Work order
Each record must reappear in the answer exactly as it is written.
-- Opening Marker --
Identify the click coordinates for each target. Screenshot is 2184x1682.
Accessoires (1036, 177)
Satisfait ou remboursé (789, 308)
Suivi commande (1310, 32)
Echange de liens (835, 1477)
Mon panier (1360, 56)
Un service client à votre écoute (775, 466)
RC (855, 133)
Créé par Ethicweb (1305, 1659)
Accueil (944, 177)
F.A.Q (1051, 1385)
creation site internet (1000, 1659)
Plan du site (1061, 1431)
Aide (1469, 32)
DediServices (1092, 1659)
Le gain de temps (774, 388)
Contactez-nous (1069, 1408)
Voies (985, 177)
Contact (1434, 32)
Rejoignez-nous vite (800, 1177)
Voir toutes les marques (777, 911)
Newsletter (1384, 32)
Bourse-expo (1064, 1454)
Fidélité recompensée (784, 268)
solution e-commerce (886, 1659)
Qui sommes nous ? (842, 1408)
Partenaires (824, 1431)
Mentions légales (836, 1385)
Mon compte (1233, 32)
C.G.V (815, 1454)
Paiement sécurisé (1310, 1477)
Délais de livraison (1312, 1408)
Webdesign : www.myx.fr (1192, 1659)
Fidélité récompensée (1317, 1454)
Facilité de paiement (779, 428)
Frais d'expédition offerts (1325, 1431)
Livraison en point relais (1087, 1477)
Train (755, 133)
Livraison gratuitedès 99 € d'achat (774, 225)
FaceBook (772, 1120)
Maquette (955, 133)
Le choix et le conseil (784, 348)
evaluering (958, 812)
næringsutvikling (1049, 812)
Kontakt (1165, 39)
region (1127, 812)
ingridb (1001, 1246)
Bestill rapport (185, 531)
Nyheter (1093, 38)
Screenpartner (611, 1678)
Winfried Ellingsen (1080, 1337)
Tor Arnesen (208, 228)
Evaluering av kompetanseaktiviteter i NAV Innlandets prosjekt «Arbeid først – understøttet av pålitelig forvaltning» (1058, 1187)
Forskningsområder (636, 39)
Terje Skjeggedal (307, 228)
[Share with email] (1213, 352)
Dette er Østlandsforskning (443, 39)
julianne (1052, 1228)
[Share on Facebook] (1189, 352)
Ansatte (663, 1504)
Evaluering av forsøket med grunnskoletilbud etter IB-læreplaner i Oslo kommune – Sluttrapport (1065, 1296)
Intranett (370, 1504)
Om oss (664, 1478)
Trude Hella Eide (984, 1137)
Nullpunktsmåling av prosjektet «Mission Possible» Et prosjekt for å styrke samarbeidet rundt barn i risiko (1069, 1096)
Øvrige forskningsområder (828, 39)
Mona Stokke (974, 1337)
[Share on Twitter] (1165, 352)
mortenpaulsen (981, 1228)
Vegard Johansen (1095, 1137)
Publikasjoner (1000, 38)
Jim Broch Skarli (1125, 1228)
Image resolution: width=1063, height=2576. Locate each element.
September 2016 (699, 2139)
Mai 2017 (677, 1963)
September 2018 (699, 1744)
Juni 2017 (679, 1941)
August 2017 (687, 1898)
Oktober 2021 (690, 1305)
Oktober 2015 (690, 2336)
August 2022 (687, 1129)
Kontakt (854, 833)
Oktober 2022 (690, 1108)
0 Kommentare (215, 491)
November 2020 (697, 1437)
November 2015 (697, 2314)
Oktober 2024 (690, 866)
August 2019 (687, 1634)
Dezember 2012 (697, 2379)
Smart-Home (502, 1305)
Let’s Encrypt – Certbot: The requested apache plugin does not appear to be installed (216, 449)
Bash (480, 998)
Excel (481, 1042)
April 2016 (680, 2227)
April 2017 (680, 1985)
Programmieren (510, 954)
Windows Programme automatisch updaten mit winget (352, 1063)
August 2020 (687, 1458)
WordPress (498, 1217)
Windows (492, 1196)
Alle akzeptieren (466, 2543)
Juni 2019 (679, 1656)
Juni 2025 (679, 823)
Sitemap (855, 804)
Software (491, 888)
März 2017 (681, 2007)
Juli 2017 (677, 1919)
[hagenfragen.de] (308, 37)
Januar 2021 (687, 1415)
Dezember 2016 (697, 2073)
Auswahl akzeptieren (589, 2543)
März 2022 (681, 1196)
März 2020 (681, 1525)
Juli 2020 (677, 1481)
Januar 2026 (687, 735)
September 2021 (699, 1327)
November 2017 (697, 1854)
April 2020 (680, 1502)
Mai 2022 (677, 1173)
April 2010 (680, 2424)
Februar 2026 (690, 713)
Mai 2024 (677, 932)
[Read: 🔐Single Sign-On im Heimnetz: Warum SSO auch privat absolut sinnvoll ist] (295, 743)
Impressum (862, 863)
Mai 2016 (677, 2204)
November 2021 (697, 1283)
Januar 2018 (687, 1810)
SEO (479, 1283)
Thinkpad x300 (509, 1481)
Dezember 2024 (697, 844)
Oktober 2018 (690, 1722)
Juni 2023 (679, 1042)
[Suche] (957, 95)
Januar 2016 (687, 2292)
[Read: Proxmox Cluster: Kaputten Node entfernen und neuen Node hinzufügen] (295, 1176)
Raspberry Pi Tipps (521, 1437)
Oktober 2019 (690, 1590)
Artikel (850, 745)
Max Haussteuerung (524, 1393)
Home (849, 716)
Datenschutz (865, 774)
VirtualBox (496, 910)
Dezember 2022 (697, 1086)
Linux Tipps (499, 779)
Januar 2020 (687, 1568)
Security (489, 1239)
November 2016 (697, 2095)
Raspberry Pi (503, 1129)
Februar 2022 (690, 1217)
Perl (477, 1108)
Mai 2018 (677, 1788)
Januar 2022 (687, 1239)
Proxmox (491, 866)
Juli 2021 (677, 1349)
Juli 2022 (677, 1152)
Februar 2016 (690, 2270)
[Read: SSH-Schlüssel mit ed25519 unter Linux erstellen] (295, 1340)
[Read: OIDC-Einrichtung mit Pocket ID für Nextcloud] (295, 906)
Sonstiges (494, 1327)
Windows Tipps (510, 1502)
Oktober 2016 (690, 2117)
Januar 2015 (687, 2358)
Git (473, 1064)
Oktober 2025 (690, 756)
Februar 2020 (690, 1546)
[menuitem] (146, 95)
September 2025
-- Closing Marker --
Solution to the problem
Identify the click coordinates for each target. Screenshot is 2184x1682.
Accessoires (1036, 177)
Satisfait ou remboursé (789, 308)
Suivi commande (1310, 32)
Echange de liens (835, 1477)
Mon panier (1360, 56)
Un service client à votre écoute (775, 466)
RC (855, 133)
Créé par Ethicweb (1305, 1659)
Accueil (944, 177)
F.A.Q (1051, 1385)
creation site internet (1000, 1659)
Plan du site (1061, 1431)
Aide (1469, 32)
DediServices (1092, 1659)
Le gain de temps (774, 388)
Contactez-nous (1069, 1408)
Voies (985, 177)
Contact (1434, 32)
Rejoignez-nous vite (800, 1177)
Voir toutes les marques (777, 911)
Newsletter (1384, 32)
Bourse-expo (1064, 1454)
Fidélité recompensée (784, 268)
solution e-commerce (886, 1659)
Qui sommes nous ? (842, 1408)
Partenaires (824, 1431)
Mentions légales (836, 1385)
Mon compte (1233, 32)
C.G.V (815, 1454)
Paiement sécurisé (1310, 1477)
Délais de livraison (1312, 1408)
Webdesign : www.myx.fr (1192, 1659)
Fidélité récompensée (1317, 1454)
Facilité de paiement (779, 428)
Frais d'expédition offerts (1325, 1431)
Livraison en point relais (1087, 1477)
Train (755, 133)
Livraison gratuitedès 99 € d'achat (774, 225)
FaceBook (772, 1120)
Maquette (955, 133)
Le choix et le conseil (784, 348)
evaluering (958, 812)
næringsutvikling (1049, 812)
Kontakt (1165, 39)
region (1127, 812)
ingridb (1001, 1246)
Bestill rapport (185, 531)
Nyheter (1093, 38)
Screenpartner (611, 1678)
Winfried Ellingsen (1080, 1337)
Tor Arnesen (208, 228)
Evaluering av kompetanseaktiviteter i NAV Innlandets prosjekt «Arbeid først – understøttet av pålitelig forvaltning» (1058, 1187)
Forskningsområder (636, 39)
Terje Skjeggedal (307, 228)
[Share with email] (1213, 352)
Dette er Østlandsforskning (443, 39)
julianne (1052, 1228)
[Share on Facebook] (1189, 352)
Ansatte (663, 1504)
Evaluering av forsøket med grunnskoletilbud etter IB-læreplaner i Oslo kommune – Sluttrapport (1065, 1296)
Intranett (370, 1504)
Om oss (664, 1478)
Trude Hella Eide (984, 1137)
Nullpunktsmåling av prosjektet «Mission Possible» Et prosjekt for å styrke samarbeidet rundt barn i risiko (1069, 1096)
Øvrige forskningsområder (828, 39)
Mona Stokke (974, 1337)
[Share on Twitter] (1165, 352)
mortenpaulsen (981, 1228)
Vegard Johansen (1095, 1137)
Publikasjoner (1000, 38)
Jim Broch Skarli (1125, 1228)
Image resolution: width=1063, height=2576. Locate each element.
September 2016 (699, 2139)
Mai 2017 (677, 1963)
September 2018 (699, 1744)
Juni 2017 (679, 1941)
August 2017 (687, 1898)
Oktober 2021 (690, 1305)
Oktober 2015 (690, 2336)
August 2022 (687, 1129)
Kontakt (854, 833)
Oktober 2022 (690, 1108)
0 Kommentare (215, 491)
November 2020 (697, 1437)
November 2015 (697, 2314)
Oktober 2024 (690, 866)
August 2019 (687, 1634)
Dezember 2012 (697, 2379)
Smart-Home (502, 1305)
Let’s Encrypt – Certbot: The requested apache plugin does not appear to be installed (216, 449)
Bash (480, 998)
Excel (481, 1042)
April 2016 (680, 2227)
April 2017 (680, 1985)
Programmieren (510, 954)
Windows Programme automatisch updaten mit winget (352, 1063)
August 2020 (687, 1458)
WordPress (498, 1217)
Windows (492, 1196)
Alle akzeptieren (466, 2543)
Juni 2019 (679, 1656)
Juni 2025 (679, 823)
Sitemap (855, 804)
Software (491, 888)
März 2017 (681, 2007)
Juli 2017 (677, 1919)
[hagenfragen.de] (308, 37)
Januar 2021 (687, 1415)
Dezember 2016 (697, 2073)
Auswahl akzeptieren (589, 2543)
März 2022 (681, 1196)
März 2020 (681, 1525)
Juli 2020 (677, 1481)
Januar 2026 (687, 735)
September 2021 (699, 1327)
November 2017 (697, 1854)
April 2020 (680, 1502)
Mai 2022 (677, 1173)
April 2010 (680, 2424)
Februar 2026 (690, 713)
Mai 2024 (677, 932)
[Read: 🔐Single Sign-On im Heimnetz: Warum SSO auch privat absolut sinnvoll ist] (295, 743)
Impressum (862, 863)
Mai 2016 (677, 2204)
November 2021 (697, 1283)
Januar 2018 (687, 1810)
SEO (479, 1283)
Thinkpad x300 (509, 1481)
Dezember 2024 (697, 844)
Oktober 2018 (690, 1722)
Juni 2023 (679, 1042)
[Suche] (957, 95)
Januar 2016 (687, 2292)
[Read: Proxmox Cluster: Kaputten Node entfernen und neuen Node hinzufügen] (295, 1176)
Raspberry Pi Tipps (521, 1437)
Oktober 2019 (690, 1590)
Artikel (850, 745)
Max Haussteuerung (524, 1393)
Home (849, 716)
Datenschutz (865, 774)
VirtualBox (496, 910)
Dezember 2022 (697, 1086)
Linux Tipps (499, 779)
Januar 2020 (687, 1568)
Security (489, 1239)
November 2016 (697, 2095)
Raspberry Pi (503, 1129)
Februar 2022 (690, 1217)
Perl (477, 1108)
Mai 2018 (677, 1788)
Januar 2022 (687, 1239)
Proxmox (491, 866)
Juli 2021 (677, 1349)
Juli 2022 (677, 1152)
Februar 2016 (690, 2270)
[Read: SSH-Schlüssel mit ed25519 unter Linux erstellen] (295, 1340)
[Read: OIDC-Einrichtung mit Pocket ID für Nextcloud] (295, 906)
Sonstiges (494, 1327)
Windows Tipps (510, 1502)
Oktober 2016 (690, 2117)
Januar 2015 (687, 2358)
Git (473, 1064)
Oktober 2025 (690, 756)
Februar 2020 (690, 1546)
[menuitem] (146, 95)
September 2025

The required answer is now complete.